> TASK TO COMPLETE
Without any pictures, print the lines below from the one that has "The image size is (1120, 674)." through the one that has "The image size is (1489, 444).", exactly and nothing else.

(Collected data entries)
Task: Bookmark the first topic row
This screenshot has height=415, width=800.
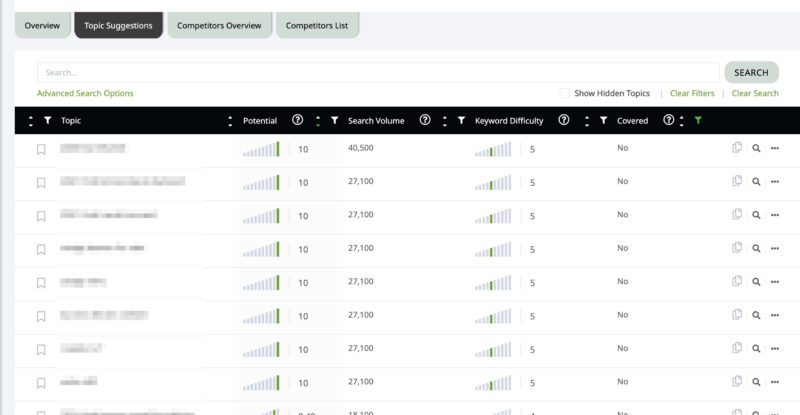Action: (41, 149)
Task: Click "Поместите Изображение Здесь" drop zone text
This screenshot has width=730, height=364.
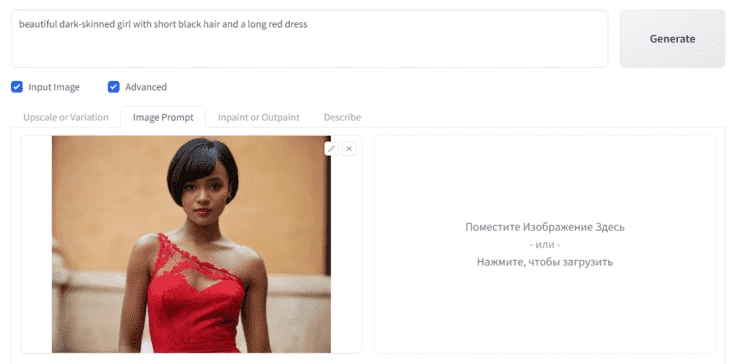Action: tap(545, 227)
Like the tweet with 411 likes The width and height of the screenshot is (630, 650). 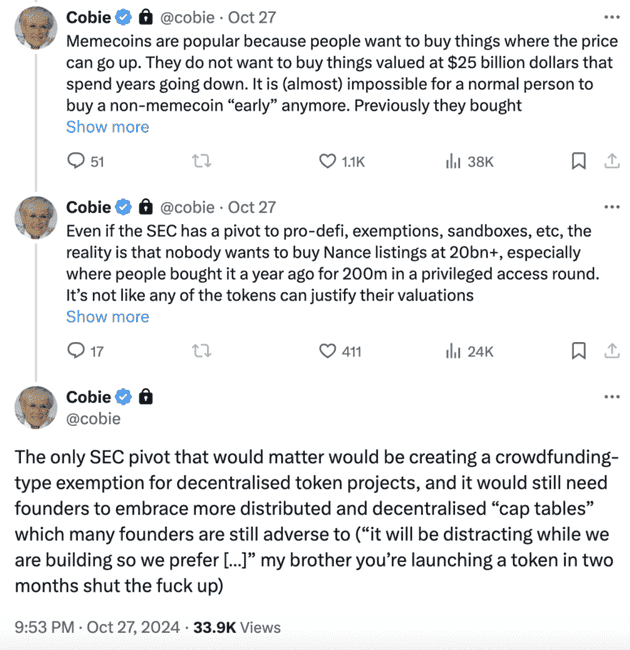[340, 351]
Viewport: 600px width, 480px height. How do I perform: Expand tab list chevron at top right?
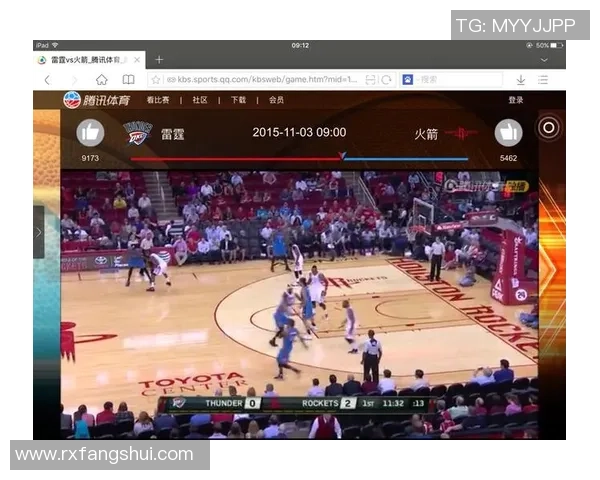click(x=544, y=60)
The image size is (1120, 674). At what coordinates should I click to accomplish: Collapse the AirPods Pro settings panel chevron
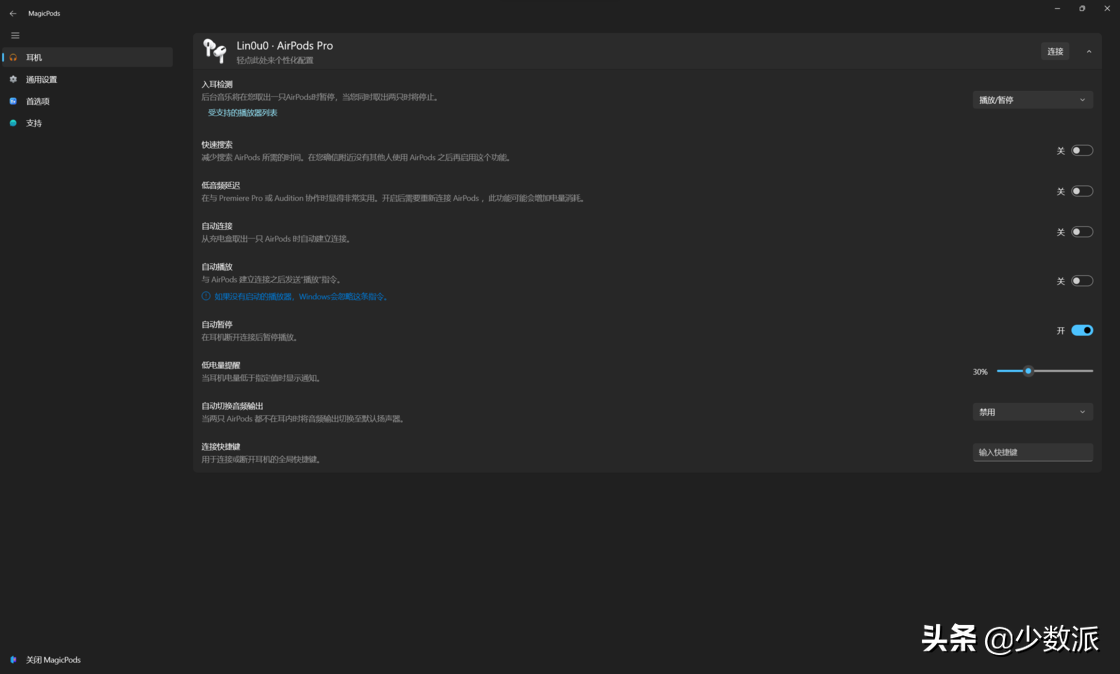pyautogui.click(x=1089, y=51)
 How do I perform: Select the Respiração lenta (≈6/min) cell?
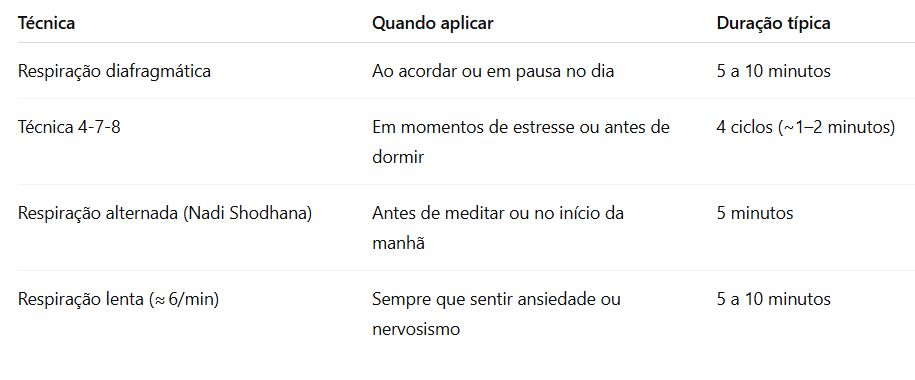coord(118,300)
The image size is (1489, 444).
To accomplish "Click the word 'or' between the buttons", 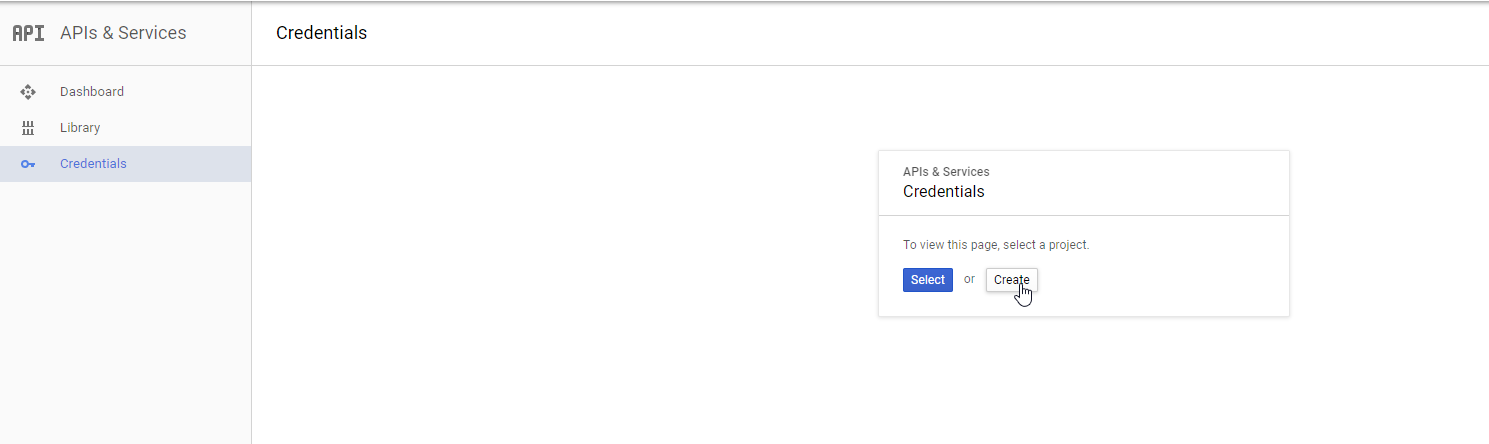I will [969, 280].
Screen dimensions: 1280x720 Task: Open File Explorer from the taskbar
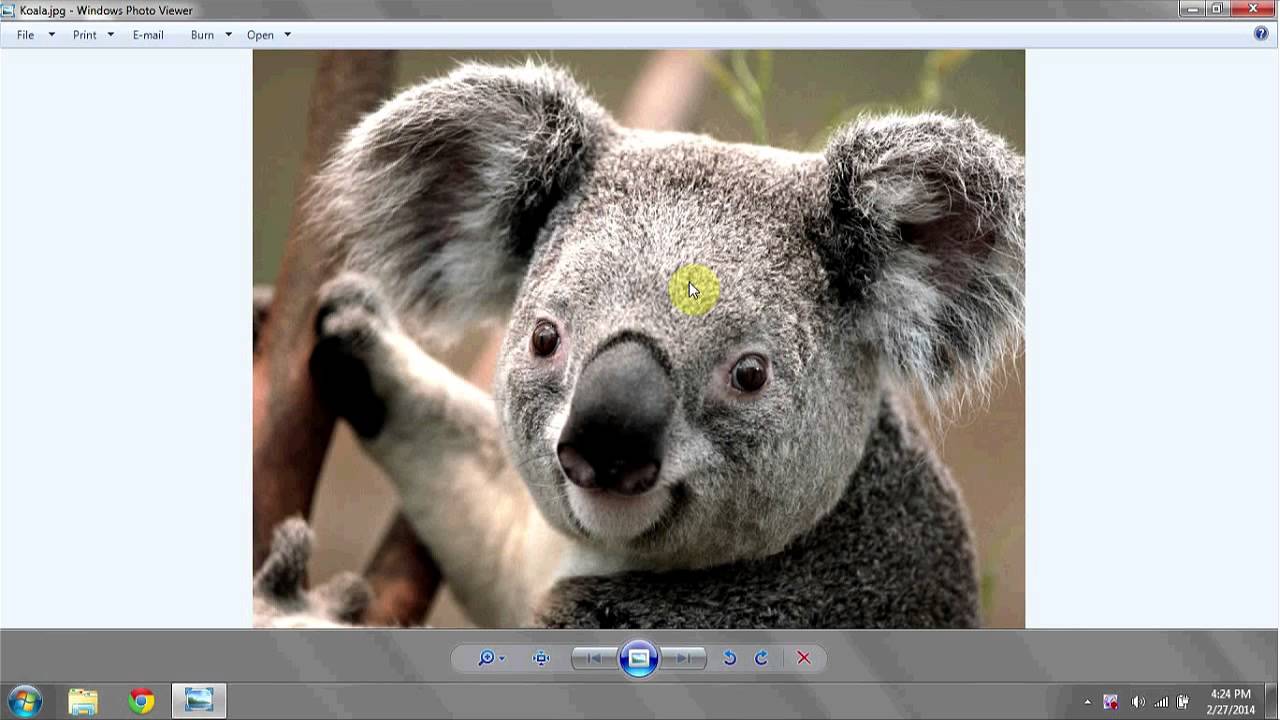tap(83, 701)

> WRITTEN REPLY
The image size is (1120, 674). At what coordinates should I click to accomplish: Collapse the AirPods Pro settings panel chevron
pyautogui.click(x=1089, y=51)
 How do I perform: Select the Respiração lenta (≈6/min) cell?
coord(118,300)
The image size is (1489, 444).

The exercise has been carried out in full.